Qui però parliamo di qualcosa di particolare; unico come il suo stile, elegante oltre ogni modo.

Gianni Agnelli produceva vetture per tutti, dalle piccole Fiat alle carismatiche Lancia.

Pochi sanno che per se (o per la sua famiglia) aveva delle vetture...uniche nel vero senso della parola. Pezzi unici commissionati appositamente su sue richieste.

"Come tutti noi, ogni mattina indossava i calzini.

Ma ogni mattina, indossava un paio di calzini nuovi"

FERRARI TESTAROSSA SPIDER

L'aggettivo "iconico" viene abusato in ogni dove, per dare una parvenza di successo ad un prodotto del passato, riveduto e corretto.

Non mi piace la parola iconico.

Qui si parla di unicità.

E la prima, vera, unica vettura speciale è la Testarossa Spider.

Creata per celebrare i 20 anni della sua presidenza Fiat, nel 1986 (gli annali ricordano il 27 febbraio) viene riprogettata questa speciale Testarossa. Nata come berlinetta a motore centrale, boxer, a ridotto dei sedili, non era facile creare la rigidità strutturale di una cabrio ed una elegante zona di riposo della capote aperta.

I tecnici Ferrari, certosini come orologiai svizzeri, in 4 mesi completarono la splendida opera.

Seguendo le indicazioni del facoltoso committente, vennero installati dei dispositivi particolari quali un anello a comando elettrico (dalla plancia) per ancorare correttamente la capote.

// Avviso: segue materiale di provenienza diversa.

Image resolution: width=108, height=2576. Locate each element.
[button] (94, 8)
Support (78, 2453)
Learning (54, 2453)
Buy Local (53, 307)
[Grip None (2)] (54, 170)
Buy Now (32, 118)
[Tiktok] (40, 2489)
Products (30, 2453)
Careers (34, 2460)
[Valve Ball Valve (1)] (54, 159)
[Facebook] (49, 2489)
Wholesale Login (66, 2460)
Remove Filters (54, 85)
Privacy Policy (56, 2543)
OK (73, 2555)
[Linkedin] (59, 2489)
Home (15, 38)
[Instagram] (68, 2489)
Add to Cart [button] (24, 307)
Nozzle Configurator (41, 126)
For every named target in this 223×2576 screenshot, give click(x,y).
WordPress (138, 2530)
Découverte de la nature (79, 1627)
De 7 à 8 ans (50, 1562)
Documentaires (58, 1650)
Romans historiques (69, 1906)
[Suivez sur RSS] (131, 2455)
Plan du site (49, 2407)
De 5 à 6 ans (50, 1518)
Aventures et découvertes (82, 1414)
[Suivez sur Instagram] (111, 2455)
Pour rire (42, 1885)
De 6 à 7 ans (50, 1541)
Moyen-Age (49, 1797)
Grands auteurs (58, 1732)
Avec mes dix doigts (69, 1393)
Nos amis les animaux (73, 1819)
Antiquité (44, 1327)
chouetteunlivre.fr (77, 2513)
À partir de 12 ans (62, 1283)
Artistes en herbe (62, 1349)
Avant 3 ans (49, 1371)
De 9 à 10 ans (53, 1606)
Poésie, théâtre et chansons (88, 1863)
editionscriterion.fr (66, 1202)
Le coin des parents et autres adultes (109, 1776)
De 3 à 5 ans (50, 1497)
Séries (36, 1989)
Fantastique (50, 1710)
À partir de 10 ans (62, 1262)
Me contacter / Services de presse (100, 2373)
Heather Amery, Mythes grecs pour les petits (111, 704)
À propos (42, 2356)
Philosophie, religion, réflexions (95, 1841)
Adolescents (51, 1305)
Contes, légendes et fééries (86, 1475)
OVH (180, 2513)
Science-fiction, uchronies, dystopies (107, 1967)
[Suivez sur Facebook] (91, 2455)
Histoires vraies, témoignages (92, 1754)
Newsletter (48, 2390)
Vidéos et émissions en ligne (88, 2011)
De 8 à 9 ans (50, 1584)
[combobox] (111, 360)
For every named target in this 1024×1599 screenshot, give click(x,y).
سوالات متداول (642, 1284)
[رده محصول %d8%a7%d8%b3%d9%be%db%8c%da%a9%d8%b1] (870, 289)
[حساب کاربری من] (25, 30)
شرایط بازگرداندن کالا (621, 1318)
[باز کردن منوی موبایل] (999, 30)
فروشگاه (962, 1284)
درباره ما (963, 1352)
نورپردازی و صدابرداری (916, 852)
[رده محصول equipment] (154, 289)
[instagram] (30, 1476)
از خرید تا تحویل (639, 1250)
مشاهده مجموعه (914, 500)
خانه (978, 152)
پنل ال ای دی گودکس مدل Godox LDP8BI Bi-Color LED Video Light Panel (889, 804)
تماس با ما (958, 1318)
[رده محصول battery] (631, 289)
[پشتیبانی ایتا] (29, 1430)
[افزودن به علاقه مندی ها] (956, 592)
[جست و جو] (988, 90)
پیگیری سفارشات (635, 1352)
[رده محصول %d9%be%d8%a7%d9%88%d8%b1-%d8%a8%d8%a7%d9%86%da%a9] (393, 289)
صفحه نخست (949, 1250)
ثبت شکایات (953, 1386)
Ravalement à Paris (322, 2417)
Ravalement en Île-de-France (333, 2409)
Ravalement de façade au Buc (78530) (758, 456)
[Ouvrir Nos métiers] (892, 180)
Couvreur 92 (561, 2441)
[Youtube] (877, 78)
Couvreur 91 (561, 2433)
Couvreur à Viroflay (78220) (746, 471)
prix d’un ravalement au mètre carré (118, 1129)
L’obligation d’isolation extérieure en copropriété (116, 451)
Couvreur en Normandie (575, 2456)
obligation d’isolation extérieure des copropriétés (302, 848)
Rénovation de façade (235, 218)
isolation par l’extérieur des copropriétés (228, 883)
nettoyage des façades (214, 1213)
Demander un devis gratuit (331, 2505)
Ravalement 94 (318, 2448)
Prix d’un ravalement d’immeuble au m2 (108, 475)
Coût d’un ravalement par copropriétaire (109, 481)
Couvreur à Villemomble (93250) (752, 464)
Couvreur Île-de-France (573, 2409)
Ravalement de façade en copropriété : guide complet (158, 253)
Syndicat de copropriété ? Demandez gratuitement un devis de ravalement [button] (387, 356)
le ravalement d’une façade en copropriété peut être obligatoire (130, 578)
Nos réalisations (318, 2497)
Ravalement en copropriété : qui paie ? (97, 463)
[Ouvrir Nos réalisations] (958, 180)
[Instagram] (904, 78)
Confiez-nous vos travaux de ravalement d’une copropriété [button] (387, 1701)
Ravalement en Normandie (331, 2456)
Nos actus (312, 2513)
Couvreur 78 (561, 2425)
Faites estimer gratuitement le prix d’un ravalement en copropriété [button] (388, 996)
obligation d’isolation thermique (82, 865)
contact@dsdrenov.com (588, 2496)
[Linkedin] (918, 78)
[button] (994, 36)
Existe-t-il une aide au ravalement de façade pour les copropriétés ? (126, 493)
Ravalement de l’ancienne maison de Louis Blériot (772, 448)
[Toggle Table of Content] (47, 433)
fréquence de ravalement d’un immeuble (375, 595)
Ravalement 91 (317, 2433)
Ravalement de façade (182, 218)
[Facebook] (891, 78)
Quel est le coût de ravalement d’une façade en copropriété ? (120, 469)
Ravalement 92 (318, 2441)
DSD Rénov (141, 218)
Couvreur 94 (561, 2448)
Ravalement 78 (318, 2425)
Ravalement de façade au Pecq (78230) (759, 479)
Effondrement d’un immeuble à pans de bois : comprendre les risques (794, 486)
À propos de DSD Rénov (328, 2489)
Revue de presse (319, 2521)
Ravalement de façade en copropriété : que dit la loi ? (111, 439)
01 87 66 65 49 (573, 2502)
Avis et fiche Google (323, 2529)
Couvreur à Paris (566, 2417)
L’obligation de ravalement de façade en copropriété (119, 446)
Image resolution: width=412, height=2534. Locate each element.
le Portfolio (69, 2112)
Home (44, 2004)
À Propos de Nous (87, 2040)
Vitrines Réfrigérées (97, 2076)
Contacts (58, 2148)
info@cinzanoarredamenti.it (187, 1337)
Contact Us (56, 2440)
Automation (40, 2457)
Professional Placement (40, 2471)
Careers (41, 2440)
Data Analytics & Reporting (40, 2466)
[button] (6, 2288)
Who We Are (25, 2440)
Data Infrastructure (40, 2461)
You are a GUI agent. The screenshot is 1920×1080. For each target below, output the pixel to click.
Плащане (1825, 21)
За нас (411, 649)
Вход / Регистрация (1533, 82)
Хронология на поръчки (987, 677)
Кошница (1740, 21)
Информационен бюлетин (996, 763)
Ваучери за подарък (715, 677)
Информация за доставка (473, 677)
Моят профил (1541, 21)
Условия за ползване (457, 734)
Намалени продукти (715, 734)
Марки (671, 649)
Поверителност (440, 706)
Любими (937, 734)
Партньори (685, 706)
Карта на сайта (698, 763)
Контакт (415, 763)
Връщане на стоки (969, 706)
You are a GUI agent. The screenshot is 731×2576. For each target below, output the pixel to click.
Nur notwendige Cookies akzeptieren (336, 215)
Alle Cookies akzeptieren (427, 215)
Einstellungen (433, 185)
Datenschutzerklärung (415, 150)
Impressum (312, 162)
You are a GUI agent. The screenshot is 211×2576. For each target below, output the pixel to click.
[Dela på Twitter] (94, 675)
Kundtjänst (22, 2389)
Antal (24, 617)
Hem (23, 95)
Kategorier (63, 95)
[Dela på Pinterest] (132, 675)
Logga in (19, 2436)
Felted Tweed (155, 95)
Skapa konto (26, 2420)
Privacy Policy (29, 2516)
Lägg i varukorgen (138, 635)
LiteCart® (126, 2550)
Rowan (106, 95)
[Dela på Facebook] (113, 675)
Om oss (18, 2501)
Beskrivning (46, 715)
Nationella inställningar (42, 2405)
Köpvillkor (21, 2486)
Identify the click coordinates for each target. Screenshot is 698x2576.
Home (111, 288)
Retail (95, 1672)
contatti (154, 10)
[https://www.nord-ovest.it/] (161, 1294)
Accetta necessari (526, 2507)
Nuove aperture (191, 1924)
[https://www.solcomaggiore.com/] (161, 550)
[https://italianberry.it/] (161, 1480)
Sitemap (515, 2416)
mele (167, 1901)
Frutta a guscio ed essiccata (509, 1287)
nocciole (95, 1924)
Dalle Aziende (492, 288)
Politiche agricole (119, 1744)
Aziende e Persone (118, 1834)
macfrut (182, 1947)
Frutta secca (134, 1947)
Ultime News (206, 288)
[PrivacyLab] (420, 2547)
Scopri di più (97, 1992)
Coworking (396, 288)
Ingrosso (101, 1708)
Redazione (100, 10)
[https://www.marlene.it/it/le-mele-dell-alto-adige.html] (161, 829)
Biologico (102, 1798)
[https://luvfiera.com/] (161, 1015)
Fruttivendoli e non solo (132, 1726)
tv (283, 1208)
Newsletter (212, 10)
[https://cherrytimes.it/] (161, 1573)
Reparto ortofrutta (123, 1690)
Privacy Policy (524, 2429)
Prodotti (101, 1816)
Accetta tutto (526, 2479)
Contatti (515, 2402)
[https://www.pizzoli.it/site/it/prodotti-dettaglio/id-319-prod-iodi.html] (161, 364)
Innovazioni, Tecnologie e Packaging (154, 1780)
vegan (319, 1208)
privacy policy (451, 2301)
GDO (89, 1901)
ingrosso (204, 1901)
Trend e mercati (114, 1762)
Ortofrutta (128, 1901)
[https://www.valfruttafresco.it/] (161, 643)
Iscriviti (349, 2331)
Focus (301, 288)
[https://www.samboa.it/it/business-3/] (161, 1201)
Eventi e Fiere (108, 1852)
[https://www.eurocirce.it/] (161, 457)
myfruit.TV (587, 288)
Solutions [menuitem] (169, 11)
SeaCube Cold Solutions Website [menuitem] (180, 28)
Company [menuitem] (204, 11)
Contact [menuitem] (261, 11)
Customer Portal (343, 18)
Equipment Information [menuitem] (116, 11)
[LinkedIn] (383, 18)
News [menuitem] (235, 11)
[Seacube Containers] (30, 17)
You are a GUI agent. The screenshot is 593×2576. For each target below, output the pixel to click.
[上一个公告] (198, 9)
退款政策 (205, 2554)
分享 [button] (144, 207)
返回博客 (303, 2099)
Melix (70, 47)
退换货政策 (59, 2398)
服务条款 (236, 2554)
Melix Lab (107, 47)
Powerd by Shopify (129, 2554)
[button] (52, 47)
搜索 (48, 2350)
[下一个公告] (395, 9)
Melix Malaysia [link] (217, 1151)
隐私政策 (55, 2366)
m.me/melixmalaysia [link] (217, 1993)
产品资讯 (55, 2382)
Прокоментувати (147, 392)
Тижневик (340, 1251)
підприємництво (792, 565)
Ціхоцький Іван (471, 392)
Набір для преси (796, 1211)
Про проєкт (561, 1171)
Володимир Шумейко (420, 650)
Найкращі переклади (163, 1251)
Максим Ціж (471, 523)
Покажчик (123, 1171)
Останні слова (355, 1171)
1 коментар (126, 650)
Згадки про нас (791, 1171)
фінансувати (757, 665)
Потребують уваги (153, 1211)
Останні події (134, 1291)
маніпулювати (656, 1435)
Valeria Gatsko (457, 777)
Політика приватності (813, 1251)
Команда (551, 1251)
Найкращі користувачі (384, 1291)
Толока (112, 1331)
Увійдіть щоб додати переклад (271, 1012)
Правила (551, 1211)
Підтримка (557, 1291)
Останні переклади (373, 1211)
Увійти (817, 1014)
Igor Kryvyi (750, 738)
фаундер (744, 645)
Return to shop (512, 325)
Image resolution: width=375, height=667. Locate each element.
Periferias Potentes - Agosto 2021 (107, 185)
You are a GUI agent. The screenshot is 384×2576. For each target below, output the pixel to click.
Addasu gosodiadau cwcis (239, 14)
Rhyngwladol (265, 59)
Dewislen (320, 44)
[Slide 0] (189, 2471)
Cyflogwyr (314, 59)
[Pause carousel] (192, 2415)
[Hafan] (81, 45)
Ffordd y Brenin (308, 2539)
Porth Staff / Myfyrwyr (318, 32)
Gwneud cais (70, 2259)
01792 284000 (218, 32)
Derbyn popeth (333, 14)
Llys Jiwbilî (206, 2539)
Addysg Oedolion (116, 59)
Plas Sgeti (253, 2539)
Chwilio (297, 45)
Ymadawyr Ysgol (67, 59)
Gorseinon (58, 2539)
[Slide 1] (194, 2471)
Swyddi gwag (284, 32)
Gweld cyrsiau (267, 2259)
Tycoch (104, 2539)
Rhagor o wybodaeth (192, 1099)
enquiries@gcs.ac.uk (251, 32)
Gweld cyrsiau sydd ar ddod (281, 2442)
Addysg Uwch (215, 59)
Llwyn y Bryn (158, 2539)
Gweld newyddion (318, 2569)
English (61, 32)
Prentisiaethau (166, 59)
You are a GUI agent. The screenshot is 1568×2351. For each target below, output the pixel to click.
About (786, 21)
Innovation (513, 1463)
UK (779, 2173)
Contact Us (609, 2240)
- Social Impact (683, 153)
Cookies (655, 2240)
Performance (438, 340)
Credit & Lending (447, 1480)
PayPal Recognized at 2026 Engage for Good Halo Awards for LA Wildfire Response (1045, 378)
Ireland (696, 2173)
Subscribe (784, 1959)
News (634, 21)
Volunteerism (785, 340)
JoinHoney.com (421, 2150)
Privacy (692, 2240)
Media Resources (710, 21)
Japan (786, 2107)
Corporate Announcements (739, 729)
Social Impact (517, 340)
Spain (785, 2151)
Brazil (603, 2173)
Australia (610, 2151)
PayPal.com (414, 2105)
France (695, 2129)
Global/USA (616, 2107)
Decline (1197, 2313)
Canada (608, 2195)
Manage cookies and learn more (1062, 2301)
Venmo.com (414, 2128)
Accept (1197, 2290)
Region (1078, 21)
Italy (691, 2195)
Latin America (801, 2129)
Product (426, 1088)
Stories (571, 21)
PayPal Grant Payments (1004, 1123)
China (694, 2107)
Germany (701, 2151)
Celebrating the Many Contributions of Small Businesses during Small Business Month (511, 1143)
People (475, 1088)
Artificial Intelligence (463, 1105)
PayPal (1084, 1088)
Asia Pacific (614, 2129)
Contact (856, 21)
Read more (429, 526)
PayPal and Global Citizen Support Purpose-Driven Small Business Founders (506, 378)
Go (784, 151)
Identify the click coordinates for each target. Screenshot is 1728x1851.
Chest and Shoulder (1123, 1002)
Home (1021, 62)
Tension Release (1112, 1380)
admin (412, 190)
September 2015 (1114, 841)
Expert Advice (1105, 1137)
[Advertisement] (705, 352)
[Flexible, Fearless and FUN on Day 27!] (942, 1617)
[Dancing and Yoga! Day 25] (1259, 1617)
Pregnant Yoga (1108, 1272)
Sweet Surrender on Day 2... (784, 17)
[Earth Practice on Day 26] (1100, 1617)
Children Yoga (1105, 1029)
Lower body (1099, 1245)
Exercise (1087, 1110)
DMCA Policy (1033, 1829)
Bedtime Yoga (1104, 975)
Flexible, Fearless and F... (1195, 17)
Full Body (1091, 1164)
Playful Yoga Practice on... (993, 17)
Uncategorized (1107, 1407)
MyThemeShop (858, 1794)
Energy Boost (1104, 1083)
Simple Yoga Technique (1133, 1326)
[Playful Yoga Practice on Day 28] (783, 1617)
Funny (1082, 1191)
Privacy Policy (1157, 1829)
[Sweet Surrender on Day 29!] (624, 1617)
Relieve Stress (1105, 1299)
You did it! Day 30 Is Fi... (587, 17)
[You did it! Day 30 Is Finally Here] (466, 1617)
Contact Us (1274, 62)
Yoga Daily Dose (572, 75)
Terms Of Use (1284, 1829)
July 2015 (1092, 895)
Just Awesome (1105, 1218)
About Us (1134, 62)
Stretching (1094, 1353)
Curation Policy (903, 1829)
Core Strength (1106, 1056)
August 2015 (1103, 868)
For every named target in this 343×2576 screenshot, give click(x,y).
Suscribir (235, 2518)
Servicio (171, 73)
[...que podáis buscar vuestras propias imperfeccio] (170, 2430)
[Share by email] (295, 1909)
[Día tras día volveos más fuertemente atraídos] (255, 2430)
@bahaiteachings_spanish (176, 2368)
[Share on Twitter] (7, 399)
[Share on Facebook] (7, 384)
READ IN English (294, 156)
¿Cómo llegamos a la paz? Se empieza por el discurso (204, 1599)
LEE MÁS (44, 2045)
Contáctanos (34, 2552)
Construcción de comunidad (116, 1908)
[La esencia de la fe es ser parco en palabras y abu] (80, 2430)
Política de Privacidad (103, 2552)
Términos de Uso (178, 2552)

Nonchè una primizia per l'epoca, un doppio cambio di trasmissione Valeo. Doppio, perchè poteva funzionare come manuale a 5 marce (come la vettura originale) ma con un pulsante faceva sparire il pedale della frizione e diventava un automatico.

La colorazione è volutamente grigia..oddio, cosa dico, Argento. Assieme alle finiture e profili blu (richiamo della finezza sartoriale), il colore argento richiama il suo simbolo chimico AG, sigla di Agnelli Gianni.

Altra particolarità per l'epoca è la targa personalizzata. In quegli anni non era possibile chiedere in Motorizzazione una targa speciale; venivano fornite solo ai veicoli pubblici (ad esempio, la targa PD A00000, la prima a Padova con la lettera, era di un'ambulanza)

A questa vettura, particolare come il suo proprietario, è stata riservata la speciale TO 00000G.

DOVE SI TROVA OGGI

Ceduta da Agnelli ad un amico di famiglia, è stata restaurata dalla divisione Ferrari Classic per essere messa all'asta nel 2016. Aggiudicata a Roland Stern (collezionista e storico Ferrari), il quale ha verificato  con Leonardo Fioravanti (che ha seguito l'iniziale progettazione) tutte le fasi del restauro più recente. Piero Ferrari ha consegnato a Stern in persona le certificazioni Ferrari Classiche.

FERRARI F40 VALEO

Al pari della Testarossa, era immancabile un modello particolare della F40, che nella sua modifica più importante richiese quasi 5 mesi di sviluppo.

Venne chiamato in causa il reparto tecnico Valeo. Purtroppo, per un vecchio incidente, l'Avvocato aveva difficoltà ad usare (costantemente) la frizione, ma adorava il selettore marce manuale.

In anticipo sui tempi, Valeo studiò un efficace cambio semi-automatico, senza frizione, che venne poi usato (riveduto e corretto) anche sulla Mondial T.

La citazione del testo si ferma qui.